Work instructions: Among the lines below, output only those between the line holding "Task: Enable array re-indexing checkbox" and the line holding "This screenshot has width=1437, height=840.", inclusive, exactly as written and with no pictures.

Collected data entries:
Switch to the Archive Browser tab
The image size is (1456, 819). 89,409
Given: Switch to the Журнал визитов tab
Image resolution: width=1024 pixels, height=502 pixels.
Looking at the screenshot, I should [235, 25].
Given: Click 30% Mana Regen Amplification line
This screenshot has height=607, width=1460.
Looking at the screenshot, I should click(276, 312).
==
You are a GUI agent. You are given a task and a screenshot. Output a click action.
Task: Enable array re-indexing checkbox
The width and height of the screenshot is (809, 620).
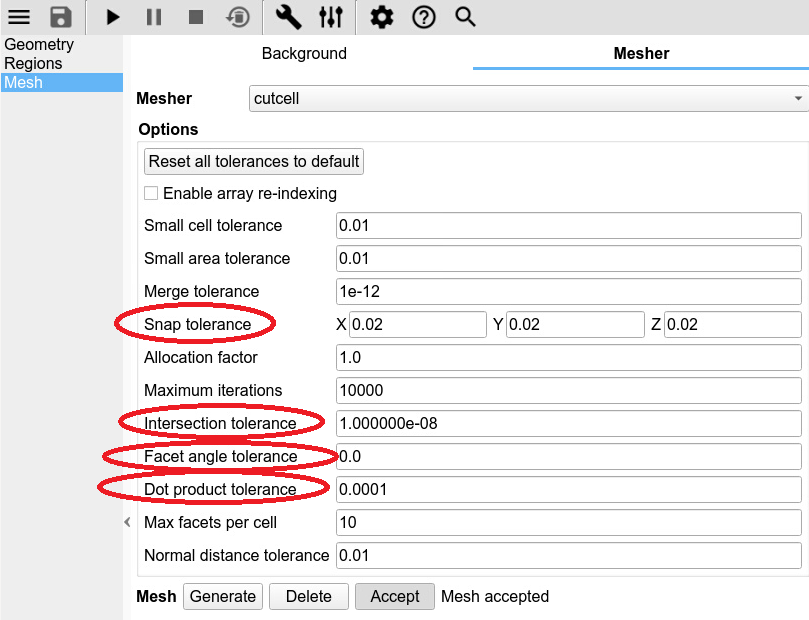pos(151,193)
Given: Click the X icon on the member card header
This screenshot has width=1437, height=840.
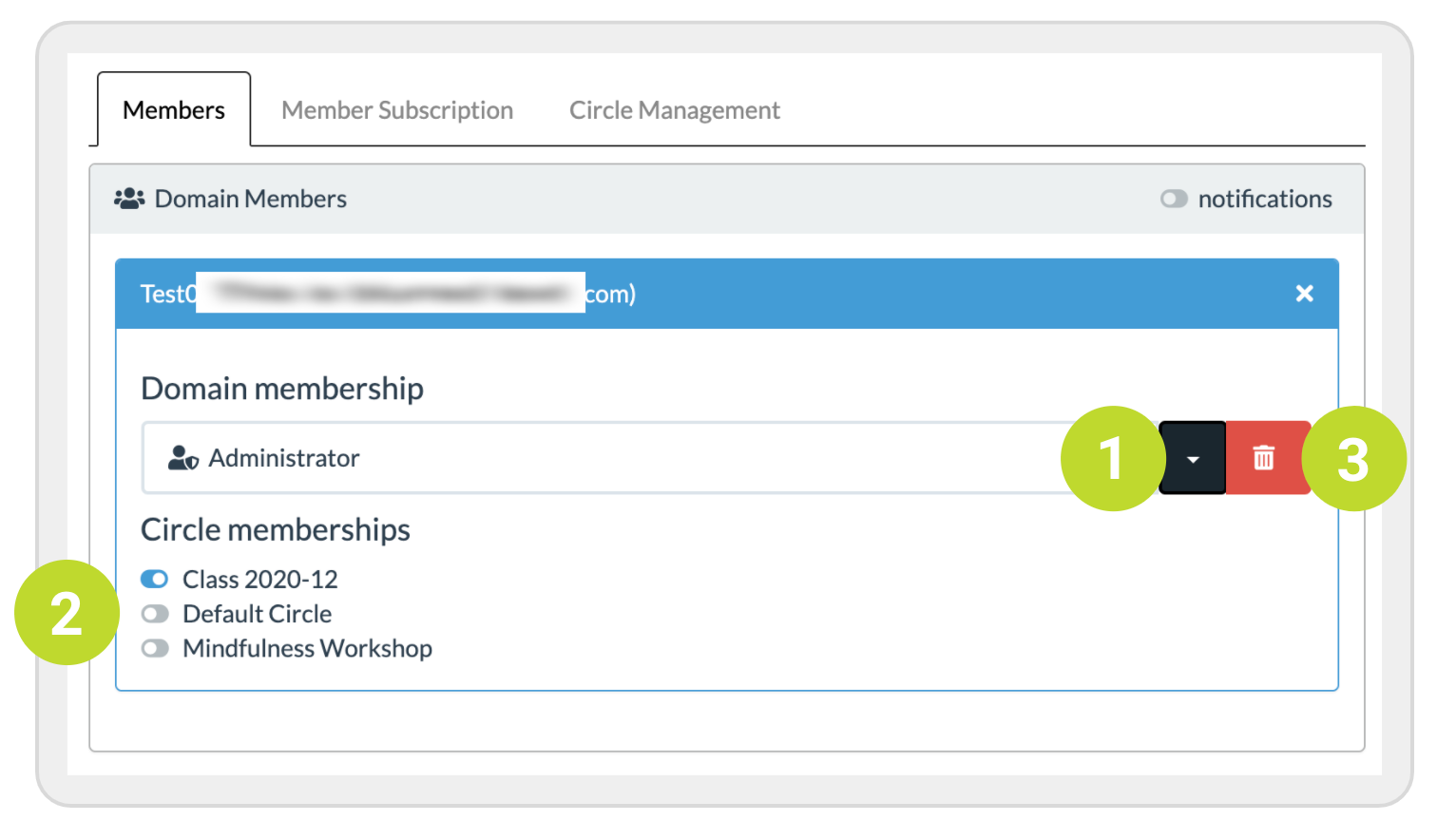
==
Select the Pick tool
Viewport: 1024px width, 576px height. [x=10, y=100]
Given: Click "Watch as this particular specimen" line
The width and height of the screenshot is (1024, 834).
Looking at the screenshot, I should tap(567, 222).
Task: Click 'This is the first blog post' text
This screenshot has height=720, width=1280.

Solved exercise:
Task: Enable array re-indexing checkbox
The width and height of the screenshot is (809, 620).
pos(151,193)
Given: Click the X icon on the member card header
This screenshot has width=1437, height=840.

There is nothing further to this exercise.